Contro la rabbia e l’emotività scatenati da un incidente come quello di Milano, c’è però anche chi richiama alla calma. E a ragionare con statistiche (reali) alla mano: «Quello di Pisapia è un appello giusto e legittimo — spiega Alberto Fiorillo, promotore della campagna #Salvaiciclisti, nata sul web dall’iniziativa di blogger e associazioni per aumentare la sicurezza dei ciclisti sulle strade italiane — ma mi piacerebbe che i sindaci delle grandi città e i presidenti delle regioni facessero dieci appelli analoghi ogni volta che sulle strade muoiono ciclisti e pedoni a causa di incidenti con le auto.

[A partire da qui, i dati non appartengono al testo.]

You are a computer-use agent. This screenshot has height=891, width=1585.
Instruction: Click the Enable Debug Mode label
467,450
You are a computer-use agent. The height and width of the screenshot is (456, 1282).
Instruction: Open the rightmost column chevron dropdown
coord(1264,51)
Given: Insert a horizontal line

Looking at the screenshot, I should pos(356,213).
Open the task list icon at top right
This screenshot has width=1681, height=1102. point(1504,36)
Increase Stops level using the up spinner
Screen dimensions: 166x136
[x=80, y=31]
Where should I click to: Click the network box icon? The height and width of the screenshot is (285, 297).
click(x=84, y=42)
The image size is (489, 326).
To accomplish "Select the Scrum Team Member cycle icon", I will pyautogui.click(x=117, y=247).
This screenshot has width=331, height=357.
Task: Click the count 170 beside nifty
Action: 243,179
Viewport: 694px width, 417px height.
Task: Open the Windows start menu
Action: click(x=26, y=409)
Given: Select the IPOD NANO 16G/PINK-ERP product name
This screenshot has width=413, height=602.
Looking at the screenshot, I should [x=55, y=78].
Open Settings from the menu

Quello è un bilancio drammatico: ogni anno sulle nostre strade registriamo 4mila morti».

L’intervista a Ercole Giammarco, consulente per il mondo della mobilità sostenibile e promotore delle manifestazioni Cyclopride day in varie città italiane.
Che cosa pensa del comportamento di chi pedala sulle nostre strade?
«Noi ciclisti in Italia stiamo diventando antipatici e arroganti. Ci sentiamo liberi di non rispettare le regole e sempre più spesso ci tiriamo addosso critiche che arrivano anche da persone serie e colte. Da noi chi va in bicicletta si fregia di essere particolarmente civile, ma poi si comporta da arci-italiano».
E come si fa a cambiare?
«Prima di tutto i cittadini vanno informati. Chi si muove in bicicletta deve sapere quali sono le regole e cosa può fare o non fare. È educazione civica e bisognerebbe partire dalle scuole… ».
E una volta informati i cittadini?
«Chi sbaglia deve essere sanzionato. C’è poco da fare, nei Paesi dove c’è tolleranza zero, come la Svizzera, i ciclisti sono educati e rispettosi».
Lei ha scritto un libro, Andare in bici — le ragioni del pedalare, schierato dalla parte dei ciclisti. Ora non teme di essere criticato dal popolo delle due ruote?
«Al contrario. La maggior parte dei ciclisti la pensa proprio come me».